ORCHESTRE PICARDIE 2017 ALEXEÏ OGRINTCHOUK hautbois

« C’est l’un des nôtres » confiait, admiratif, l’un des musiciens, et non des moindres, de l’Orchestre de Picardie en parlant d’Alexeï Ogrintchouk. D’ajouter : « Ce n’est pas l’un de ces chef professoral ». Du reste, dans la concerto de do majeur de Mozart, l’invité de la soirée dirigea l’ensemble régional des Hauts de France tout en jouant sa partition dans ce qui reste l’un des joyaux pour hautbois ciselé en 1777.

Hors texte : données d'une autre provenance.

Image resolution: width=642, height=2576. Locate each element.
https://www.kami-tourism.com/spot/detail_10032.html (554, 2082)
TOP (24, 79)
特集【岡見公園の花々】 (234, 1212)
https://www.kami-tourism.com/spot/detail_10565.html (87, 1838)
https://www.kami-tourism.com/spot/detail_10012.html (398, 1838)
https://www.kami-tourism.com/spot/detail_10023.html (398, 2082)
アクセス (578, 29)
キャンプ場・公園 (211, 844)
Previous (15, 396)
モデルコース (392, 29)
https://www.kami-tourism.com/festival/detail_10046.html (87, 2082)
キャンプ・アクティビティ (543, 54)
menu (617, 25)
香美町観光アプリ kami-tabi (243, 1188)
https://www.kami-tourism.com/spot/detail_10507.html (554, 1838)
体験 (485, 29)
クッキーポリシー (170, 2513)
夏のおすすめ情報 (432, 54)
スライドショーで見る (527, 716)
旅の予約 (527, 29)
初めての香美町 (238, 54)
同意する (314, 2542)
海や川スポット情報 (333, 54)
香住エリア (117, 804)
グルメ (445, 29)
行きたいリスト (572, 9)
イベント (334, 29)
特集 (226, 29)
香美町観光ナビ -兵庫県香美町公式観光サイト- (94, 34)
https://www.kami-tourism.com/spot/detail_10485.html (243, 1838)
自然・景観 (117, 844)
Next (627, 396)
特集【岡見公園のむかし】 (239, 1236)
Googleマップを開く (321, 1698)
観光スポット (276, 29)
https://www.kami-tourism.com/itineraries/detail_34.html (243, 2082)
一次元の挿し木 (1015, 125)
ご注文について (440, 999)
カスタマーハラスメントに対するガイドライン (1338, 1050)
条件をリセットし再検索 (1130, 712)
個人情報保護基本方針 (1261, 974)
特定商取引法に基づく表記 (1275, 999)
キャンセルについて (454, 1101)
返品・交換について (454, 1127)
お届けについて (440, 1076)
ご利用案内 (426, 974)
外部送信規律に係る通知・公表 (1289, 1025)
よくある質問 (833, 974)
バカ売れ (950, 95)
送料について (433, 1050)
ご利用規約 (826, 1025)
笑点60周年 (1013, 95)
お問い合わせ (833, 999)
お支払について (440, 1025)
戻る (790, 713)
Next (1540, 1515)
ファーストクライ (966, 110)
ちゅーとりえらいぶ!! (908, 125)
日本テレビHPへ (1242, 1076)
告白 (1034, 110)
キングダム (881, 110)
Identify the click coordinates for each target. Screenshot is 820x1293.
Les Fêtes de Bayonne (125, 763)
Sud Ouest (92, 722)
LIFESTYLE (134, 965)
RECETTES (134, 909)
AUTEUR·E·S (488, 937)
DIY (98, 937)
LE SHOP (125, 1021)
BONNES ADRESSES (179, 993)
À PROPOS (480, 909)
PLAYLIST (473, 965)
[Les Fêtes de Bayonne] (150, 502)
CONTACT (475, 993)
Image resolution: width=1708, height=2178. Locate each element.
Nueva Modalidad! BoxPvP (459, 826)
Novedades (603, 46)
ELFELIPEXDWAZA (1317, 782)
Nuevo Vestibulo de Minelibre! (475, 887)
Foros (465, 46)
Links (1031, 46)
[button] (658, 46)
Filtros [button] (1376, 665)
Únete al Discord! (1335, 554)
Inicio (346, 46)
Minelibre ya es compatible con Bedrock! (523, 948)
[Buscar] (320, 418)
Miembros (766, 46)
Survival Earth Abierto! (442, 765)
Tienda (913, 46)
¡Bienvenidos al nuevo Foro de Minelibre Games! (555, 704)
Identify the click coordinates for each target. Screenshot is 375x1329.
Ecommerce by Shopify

ORCHESTRE PICARDIE 2017 ALEXEÏ OGRINTCHOUK baguette

Une pièce, du reste, découverte en 1920 alors que le répertoire n’en connaissait que sa transcription pour flûte. Arrivé en France à l’âge de seize ans, sans parler le français, le jeune chef n’eut pas besoin d’expliquer pourquoi il dirige à Amsterdam l’un des quatre meilleurs orchestres d’Europe et enseigne le hautbois à la Haute école de musique, de Genève.

ORCHESTRE PICARDIE 2017 ALEXEÏ OGRINTCHOUK ODP

« Nous formons une équipe » expliqua Alexeï Ogrintchouk en remerciant ses musiciens pour leur engagement à ses côtés avant le concert donné hier à Noyon et, ce soir, à Vailly-sur-Aisne. Après le Sinfonietta, de Joachim Raff, estimé à l’égal de Wagner ou Brahms, mais, aujourd’hui, méconnu, l’Orchestre présidé par Jean-Jacques Thomas confirma la mesure de son talent la symphonie n°2, de Beethoven. Bref, dans ce hautbois en joué-dirigé, le public ne s’est pas trompé en adressant plusieurs rappels au musicien devenu chef.